Immaginarsi una Mary Poppins del XXI secolo è difficile. Ci ha provato (e ci è anche riuscito benissimo) P.J. Hogan il regista australiano che ha presentato fuori concorso al Festival del cinema di Roma il suo ultimo lavoro «Mental». La protagonista (una eclettica e strepitosa Toni Collette) si assume, infatti, il compito di raddrizzare la vita quotidiana di una famiglia dove un padre assente per lavoro e ambizione politica e una moglie spedita senza tanti complimenti in manicomio soltanto per la sua fragile allegria e disponibilità rendono praticamente orfane cinque figlie confuse e insicure di tutto. Shaz, questo il nome della governante, è stata raccattata per strada da un padre (Anthony LaPaglia) troppo distratto da se stesso per rendersi conto che un’autostoppista non è proprio la persona più adatta cui affidare la vita delle proprie figlie. Inoltre Shaz è una testa calda che non si separa mai dal suo coltello da caccia e dal suo rotweiler ringhioso. E se questo non bastasse, la storia viene ambientata in una immaginaria cittadina australiana Dolphin Heads, praticamente ossessionata dal conformismo. Shaz avrà buon gioco nel dimostrare alle cinque ragazzine che a essere pazzi sono soltanto coloro che costringono gli altri a sottomettersi a regole stupide e troppo soffocanti, però non potrà alla fine nascondere la propria fragilità di donna. Un tallone d’Achille che la renderà ancor più apprezzabile nel finale a sorpresa.

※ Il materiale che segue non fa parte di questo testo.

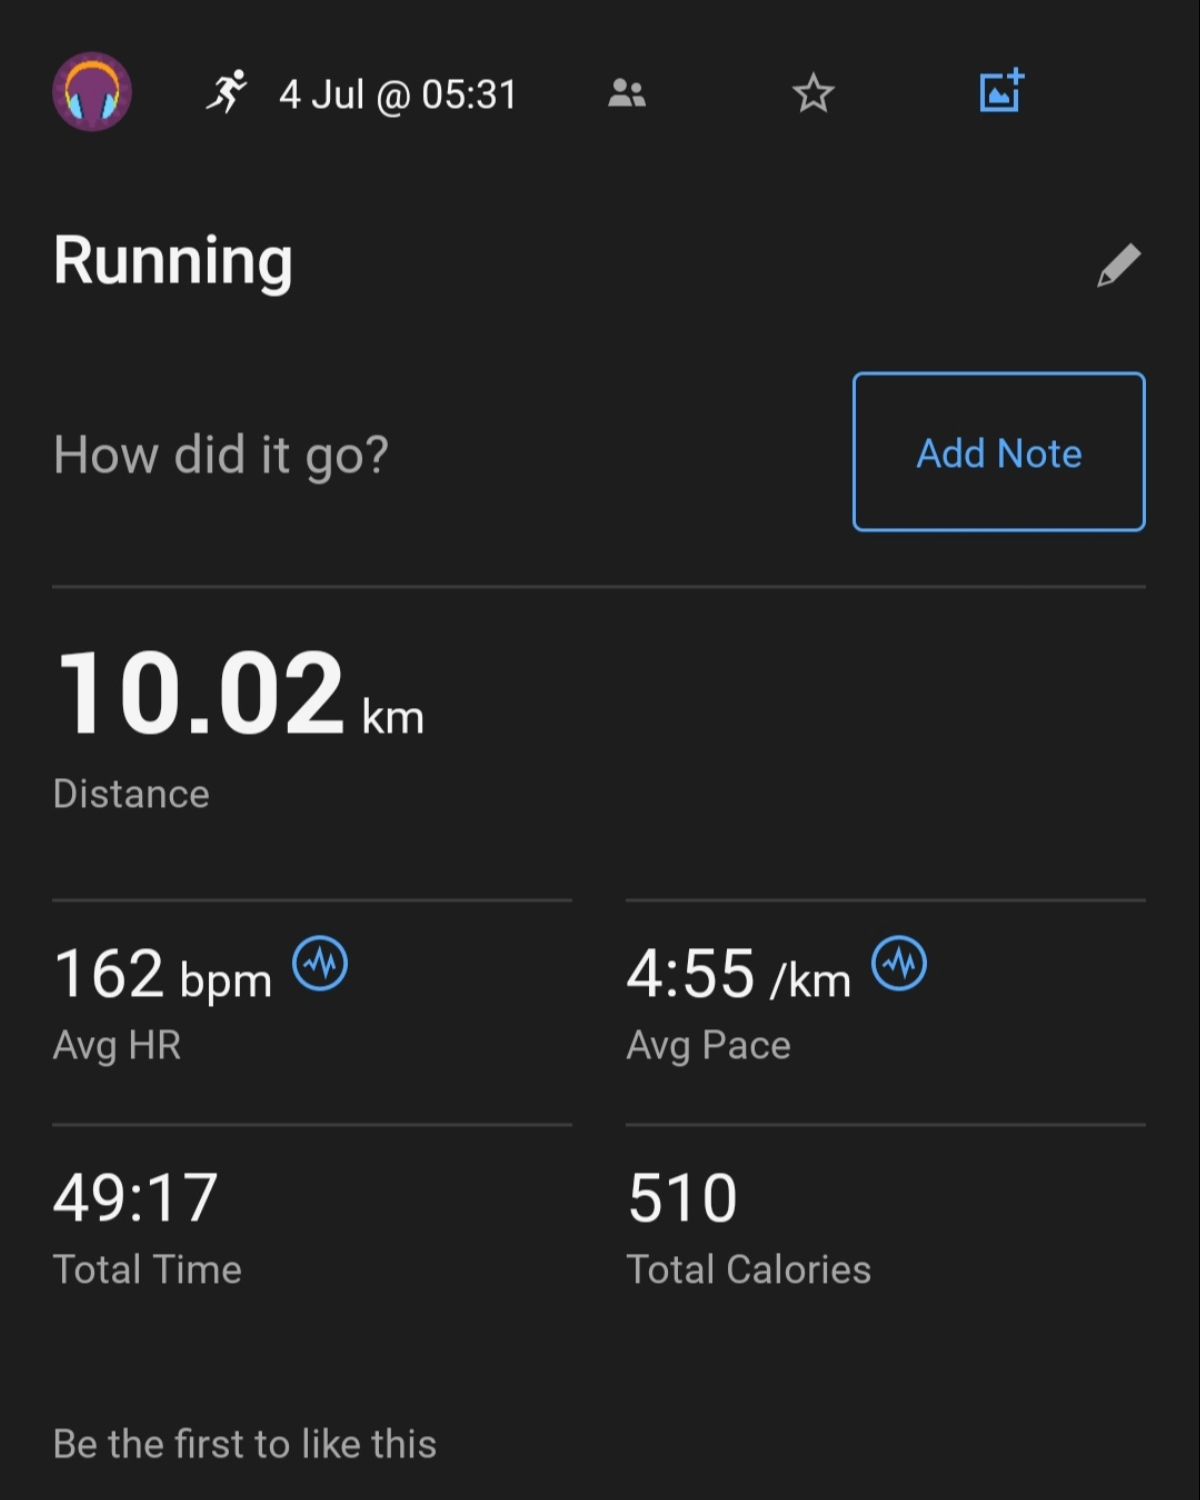Tap the 'Distance' label
The image size is (1200, 1500).
pos(131,794)
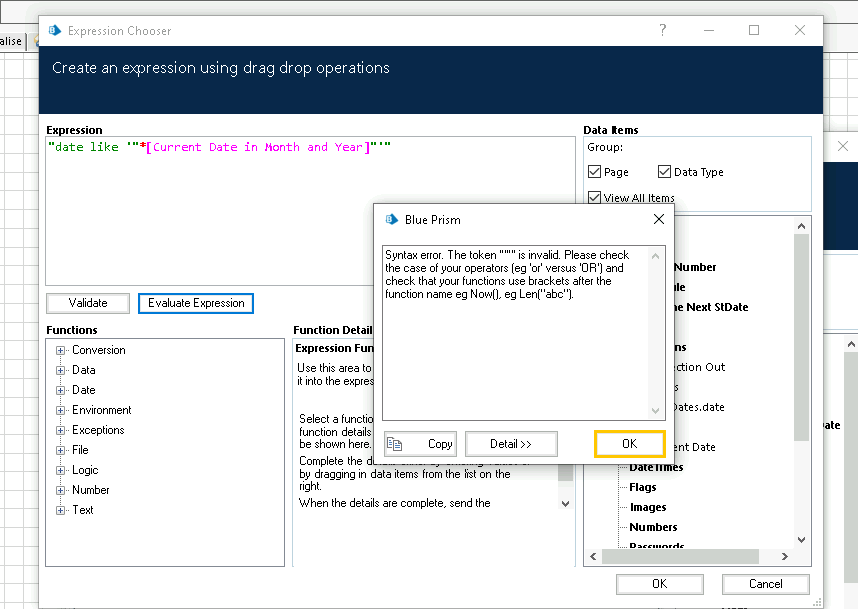Screen dimensions: 858x609
Task: Uncheck the Data Type checkbox
Action: pos(665,172)
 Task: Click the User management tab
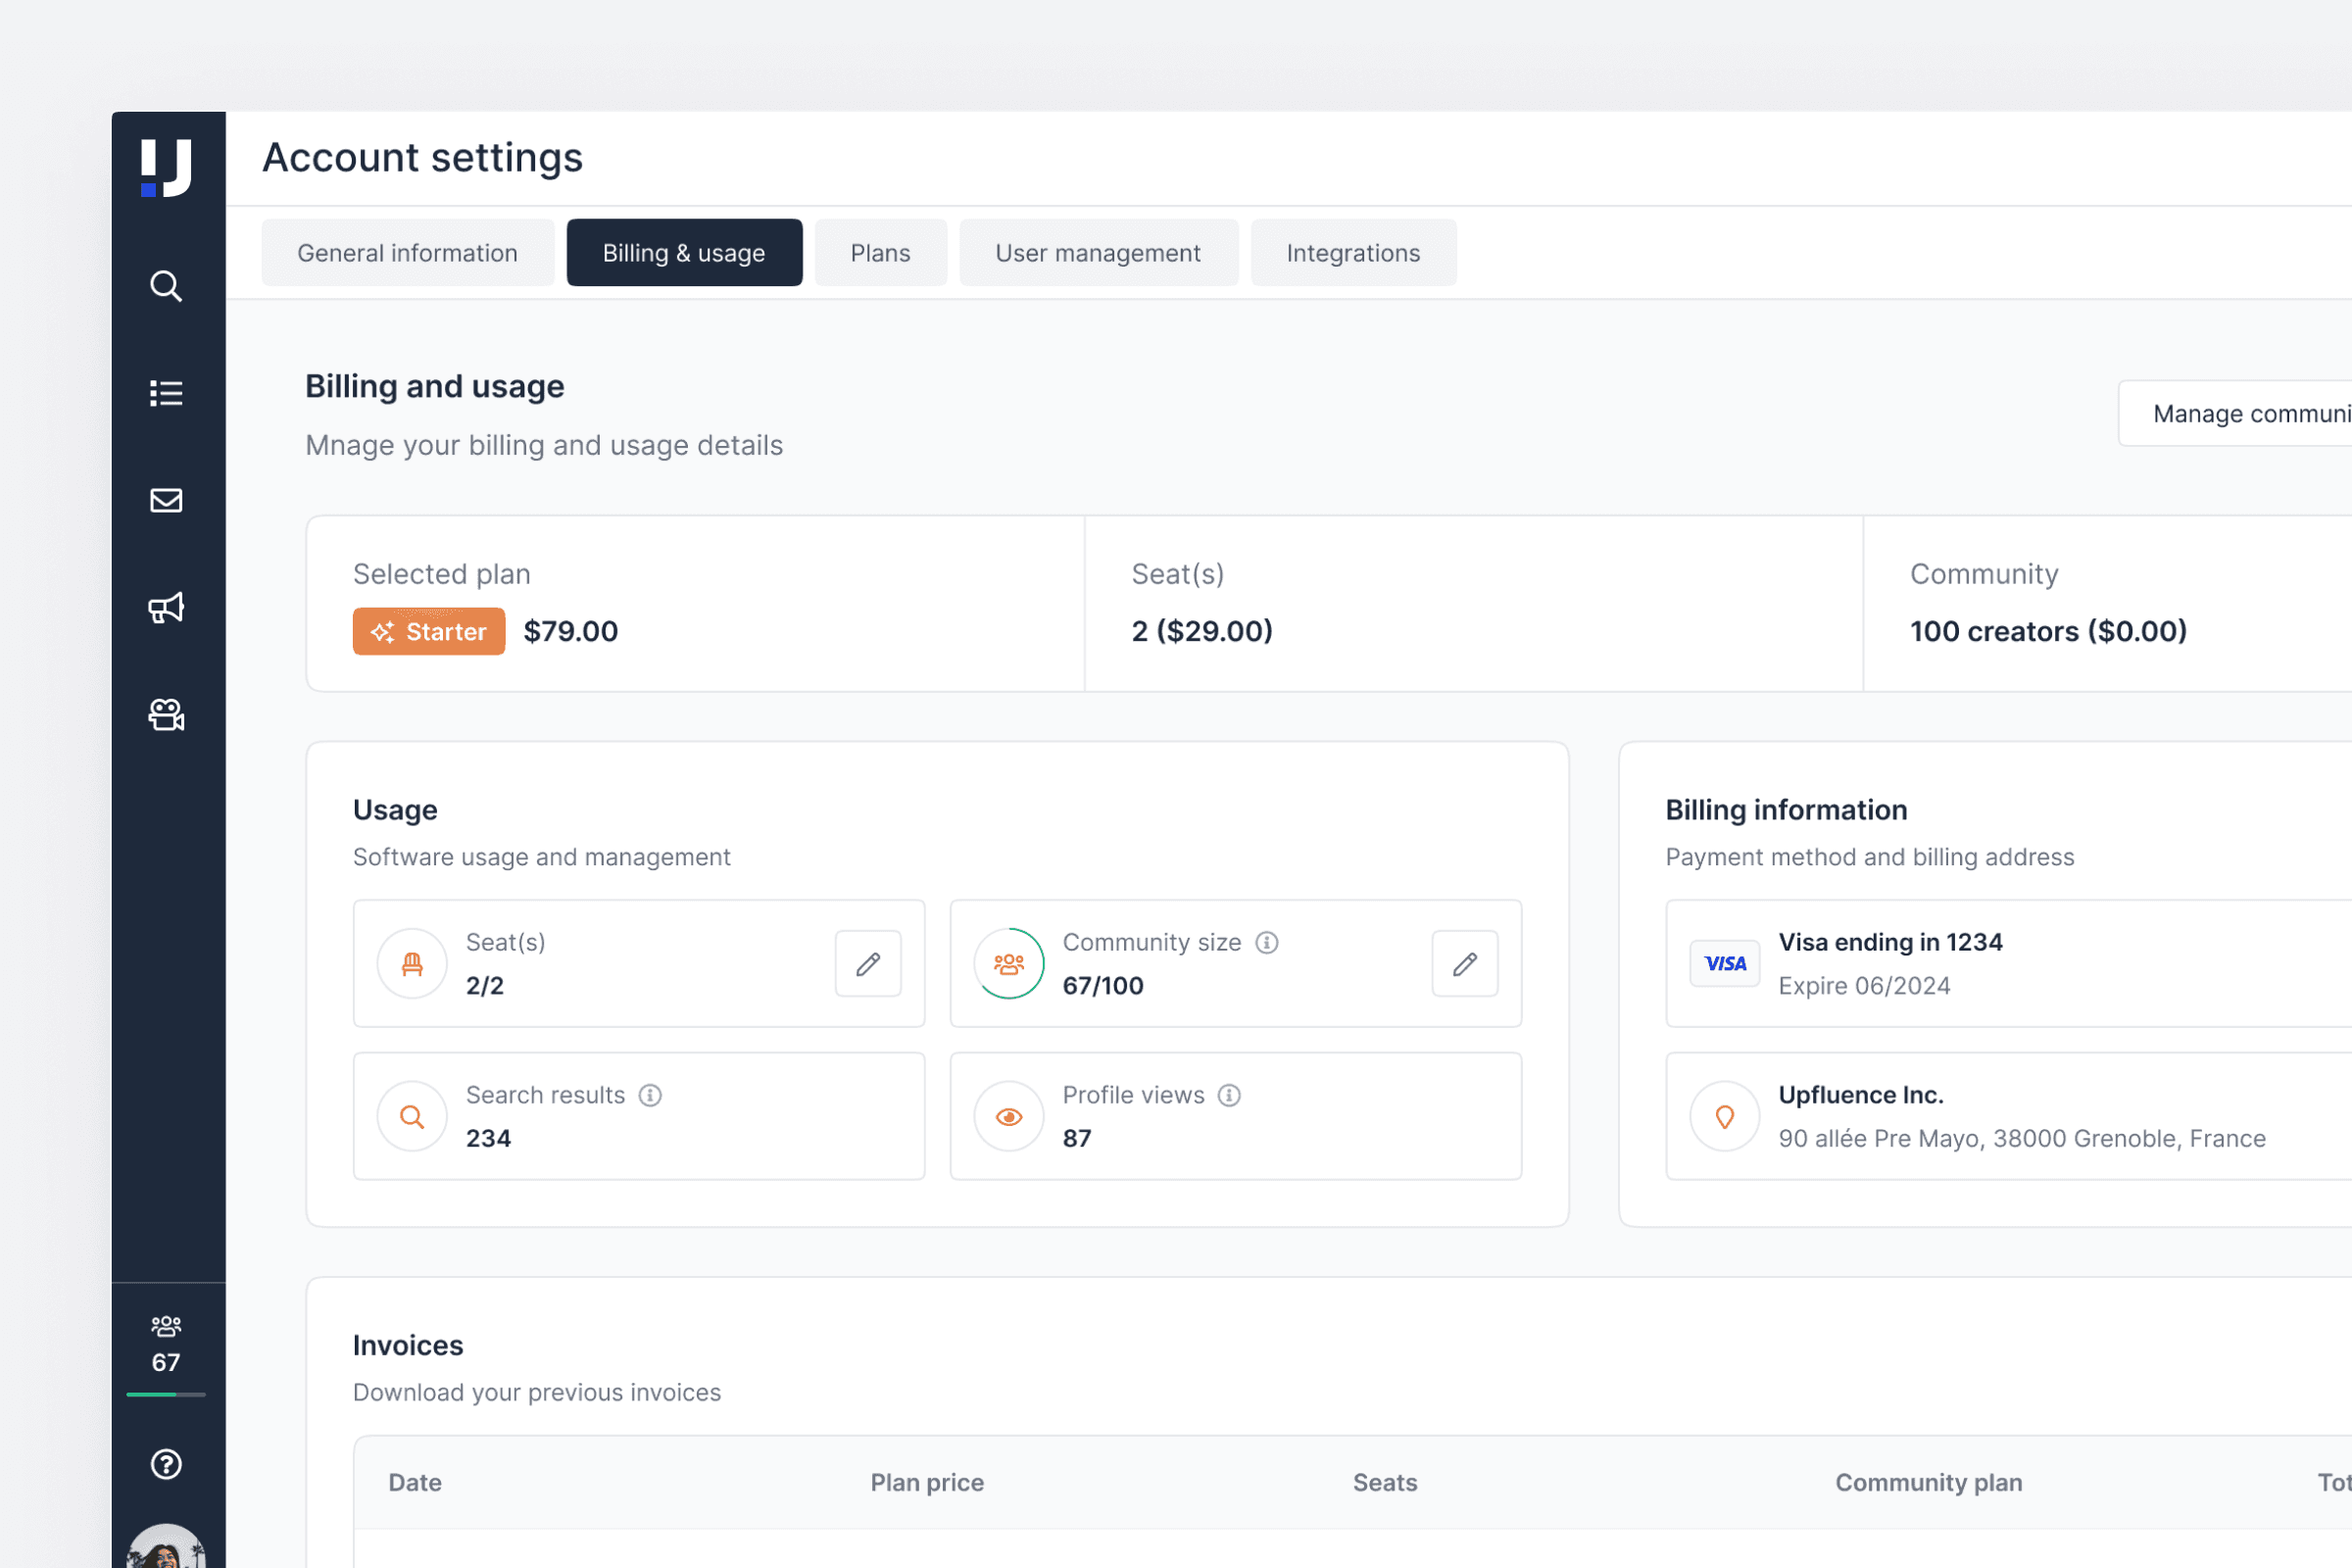click(x=1098, y=252)
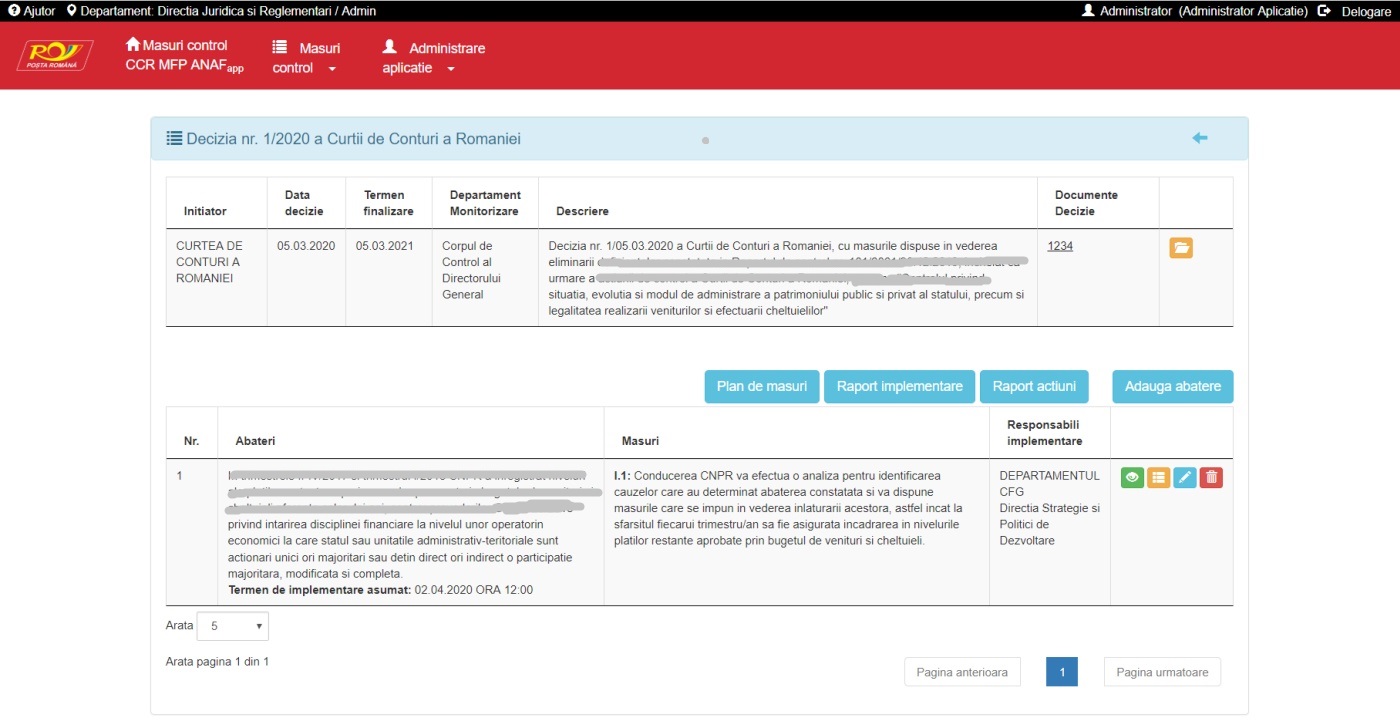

Ovviamente il film, scritto dallo stesso regista, offre un plot molto più articolato e complesso. E ci consente, tra l’altro, di apprezzare anche il lavoro di scrittura che è stato fatto attorno a questo nucleo. La sceneggiatura è brillante e sposta spesso il baricentro tra la commedia e il dramma con estrema naturalezza. Senza dimenticare che le irriverenti e ironiche digressioni sul carattere degli australiani regalano al pubblico anche un gustoso ritratto di una nazione così lontana ed esotica per noi.
Va comunque precisato che il presupposto narrativo non è così improbabile come siamo tentati di credere osservando un uomo adulto, e in teoria responsabile, caricare un’autostoppista come futura governante delle figlie. E infatti è lo stesso regista a confermare che alla base del racconto c’è la sua esperienza personale. Quando aveva dodici anni Hogan ha visto portar via sua madre perché colpita da un esaurimento nervoso.